The capital city of Brazil, Brasilia, was largely built in the 1960s, and among its planned oddities – a city of half a million people laid out in the pattern of a giant airplane and having no traffic lights? – was the fact that the embassies were allocated space based on the perceived importance of each nation to the people of Brazil.  So the closest embassy to the centre of government is that of the Vatican.  The second closest is Portugal, the mother country.  Third and fourth are toss-ups:  the USA and USSR.  It would have been easy enough for the one group of diplomats to walk to the other embassy after work – the embassies are literally just across the street from each other – but of course that would mean playing the game on partisan soil.  What was needed was a neutral venue that came with a decent basketball court.

And so it was that the compound of SIL – the Summer Institute of Linguistics, where my father had his print shop and where we lived – came to host the USSR v USA Basketball Rematch, Diplomats Edition.

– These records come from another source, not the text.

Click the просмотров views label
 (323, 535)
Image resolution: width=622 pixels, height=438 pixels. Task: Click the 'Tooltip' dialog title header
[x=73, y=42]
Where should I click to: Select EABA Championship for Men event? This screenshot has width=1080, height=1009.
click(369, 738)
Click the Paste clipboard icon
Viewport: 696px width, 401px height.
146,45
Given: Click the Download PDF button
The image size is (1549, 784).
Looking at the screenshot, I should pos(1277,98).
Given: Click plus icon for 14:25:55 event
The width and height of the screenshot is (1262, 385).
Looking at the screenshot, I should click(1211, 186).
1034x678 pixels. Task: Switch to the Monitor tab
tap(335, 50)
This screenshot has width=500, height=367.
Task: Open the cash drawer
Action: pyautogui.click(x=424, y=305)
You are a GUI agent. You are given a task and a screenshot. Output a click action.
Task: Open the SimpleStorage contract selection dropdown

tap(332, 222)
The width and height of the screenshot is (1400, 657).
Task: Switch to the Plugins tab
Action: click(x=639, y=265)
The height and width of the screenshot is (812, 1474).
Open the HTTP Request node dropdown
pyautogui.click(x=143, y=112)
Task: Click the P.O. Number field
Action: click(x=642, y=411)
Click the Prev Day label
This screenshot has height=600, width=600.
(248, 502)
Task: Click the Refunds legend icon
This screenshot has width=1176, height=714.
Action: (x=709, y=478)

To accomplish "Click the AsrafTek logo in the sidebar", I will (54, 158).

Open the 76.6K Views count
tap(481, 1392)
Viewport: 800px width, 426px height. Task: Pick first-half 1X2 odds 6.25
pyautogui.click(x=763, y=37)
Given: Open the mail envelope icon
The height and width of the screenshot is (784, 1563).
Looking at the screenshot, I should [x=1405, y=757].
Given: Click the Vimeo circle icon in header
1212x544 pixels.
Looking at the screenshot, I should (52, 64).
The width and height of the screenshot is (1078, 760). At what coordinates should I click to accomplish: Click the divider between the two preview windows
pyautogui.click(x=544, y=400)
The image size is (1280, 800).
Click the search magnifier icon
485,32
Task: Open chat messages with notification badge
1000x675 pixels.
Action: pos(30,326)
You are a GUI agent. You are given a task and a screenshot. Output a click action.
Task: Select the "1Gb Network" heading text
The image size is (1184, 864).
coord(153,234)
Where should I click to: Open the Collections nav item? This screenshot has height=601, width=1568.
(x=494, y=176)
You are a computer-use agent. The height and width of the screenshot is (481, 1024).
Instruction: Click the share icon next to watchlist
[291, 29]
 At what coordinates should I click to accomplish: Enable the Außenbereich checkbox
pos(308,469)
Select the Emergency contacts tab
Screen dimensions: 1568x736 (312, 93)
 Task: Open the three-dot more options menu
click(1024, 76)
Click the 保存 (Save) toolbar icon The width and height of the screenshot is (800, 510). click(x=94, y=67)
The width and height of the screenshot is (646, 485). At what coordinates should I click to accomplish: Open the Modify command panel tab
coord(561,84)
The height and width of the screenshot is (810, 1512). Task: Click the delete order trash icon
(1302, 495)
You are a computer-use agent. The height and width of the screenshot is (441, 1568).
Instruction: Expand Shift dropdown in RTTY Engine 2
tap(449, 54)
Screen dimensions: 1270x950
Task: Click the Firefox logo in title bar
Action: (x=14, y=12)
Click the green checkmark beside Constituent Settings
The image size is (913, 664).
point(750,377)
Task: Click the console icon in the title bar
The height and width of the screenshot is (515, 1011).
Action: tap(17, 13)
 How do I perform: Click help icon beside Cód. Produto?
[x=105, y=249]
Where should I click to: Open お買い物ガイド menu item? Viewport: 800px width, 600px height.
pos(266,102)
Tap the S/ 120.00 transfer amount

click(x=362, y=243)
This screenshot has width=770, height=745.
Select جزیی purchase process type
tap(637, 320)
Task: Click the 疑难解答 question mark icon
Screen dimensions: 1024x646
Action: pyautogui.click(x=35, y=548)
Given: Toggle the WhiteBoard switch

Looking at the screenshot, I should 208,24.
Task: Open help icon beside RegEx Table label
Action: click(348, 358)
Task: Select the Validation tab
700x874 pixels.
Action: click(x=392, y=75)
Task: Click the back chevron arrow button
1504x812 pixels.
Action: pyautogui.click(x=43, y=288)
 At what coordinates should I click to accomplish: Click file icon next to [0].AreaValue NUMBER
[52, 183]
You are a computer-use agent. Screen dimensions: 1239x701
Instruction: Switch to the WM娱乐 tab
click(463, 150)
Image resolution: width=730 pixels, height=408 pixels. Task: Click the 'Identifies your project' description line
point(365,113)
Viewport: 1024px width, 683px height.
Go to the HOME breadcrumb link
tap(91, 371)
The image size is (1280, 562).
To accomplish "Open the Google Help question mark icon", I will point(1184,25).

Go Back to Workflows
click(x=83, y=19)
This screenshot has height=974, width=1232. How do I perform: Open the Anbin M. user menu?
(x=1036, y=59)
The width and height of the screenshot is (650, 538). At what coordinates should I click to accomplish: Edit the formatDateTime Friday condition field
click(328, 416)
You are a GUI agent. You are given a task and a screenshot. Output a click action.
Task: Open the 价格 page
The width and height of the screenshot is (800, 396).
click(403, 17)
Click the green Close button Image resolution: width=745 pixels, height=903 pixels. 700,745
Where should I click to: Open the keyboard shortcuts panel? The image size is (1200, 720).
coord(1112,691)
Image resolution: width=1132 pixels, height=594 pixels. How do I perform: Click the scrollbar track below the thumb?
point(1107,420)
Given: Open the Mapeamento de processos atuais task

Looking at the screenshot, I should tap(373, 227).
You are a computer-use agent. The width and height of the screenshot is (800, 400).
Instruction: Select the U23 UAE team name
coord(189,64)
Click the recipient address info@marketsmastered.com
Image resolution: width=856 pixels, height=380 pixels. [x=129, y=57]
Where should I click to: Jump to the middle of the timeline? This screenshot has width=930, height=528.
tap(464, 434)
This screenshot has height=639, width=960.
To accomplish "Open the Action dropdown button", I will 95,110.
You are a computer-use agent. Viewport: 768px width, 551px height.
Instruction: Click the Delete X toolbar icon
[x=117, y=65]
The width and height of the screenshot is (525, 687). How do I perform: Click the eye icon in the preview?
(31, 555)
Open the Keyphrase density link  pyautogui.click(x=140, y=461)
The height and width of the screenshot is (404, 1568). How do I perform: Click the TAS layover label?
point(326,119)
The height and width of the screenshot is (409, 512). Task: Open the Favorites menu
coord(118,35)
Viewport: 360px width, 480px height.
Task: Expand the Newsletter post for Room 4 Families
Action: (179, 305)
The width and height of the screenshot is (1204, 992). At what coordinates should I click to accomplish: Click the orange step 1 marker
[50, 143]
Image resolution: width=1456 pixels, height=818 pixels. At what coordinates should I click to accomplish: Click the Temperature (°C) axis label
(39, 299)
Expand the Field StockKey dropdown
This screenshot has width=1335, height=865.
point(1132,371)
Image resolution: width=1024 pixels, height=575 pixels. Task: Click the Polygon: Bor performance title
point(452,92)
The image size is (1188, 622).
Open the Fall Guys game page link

The Americans arrived first, mid-afternoon, filling up the parking lot with their Chevy Suburbans and spilling onto the lawns around the basketball court.  Their team was far from the pencil-pushers we had generally expected; instead, it seemed populated almost entirely with young US Marines, no doubt the security detachment at the embassy, led by a particularly tough and foul-mouthed officer.  They warmed-up with the regimental discipline so typical of American sports teams, doing exercises and drills in unison, looking for all the world like winners.

Time ticked on.  The USSR didn’t show, and the Americans grew both impatient and undiplomatic.  “Those Ruskies, they ain’t nothing but no-good, lying chickens; make a gesture of good will with them and see where it gets you….”  (These are only the more polite of the many comments which were vented.)

In the end the Commies did come.  Late in the afternoon, I and some of the other neighbourhood boys acting as scouts as we stood with our feet on the bottom strand of the wire fence at the edge of the compound, spied a single ZiL limousine stopped on the street below.  Soon a long line of similar ZiLs eased slowly up the street, pulling in behind the first car, and parking where they stood.  Up the pathway came the Soviet team and their supporters, and what was immediately obvious to all was that their security detachment had been left at home; to a man, these men really were middle-aged pencil-pushing diplomats.

The game was a farce. In no time the young American team was winning by double digits, running circles around their Soviet opponents.  But even in winning the Americans could not help but let the unsettled score of the Olympics goad them on to bad behaviour, the brash Marine officer repeatedly picking fights for no apparent reason, glad to have an excuse to let loose another stream of expletives.  One by one, red-faced, huffing and puffing, the Soviet diplomats allowed themselves to be substituted by the SIL men who stood watching from the sidelines, my father – an American – included.

The teams shook hands at the end, the Americans exulting in their victory, high-fiving each other enthusiastically as they threw their gear into the Suburbans, driving off with horns honking in triumph.  The Soviets waited until the Americans were gone, thanked their hosts, and withdrew to their ZiLs, going as they came, disappearing around the corner in a long, dark uniform rank.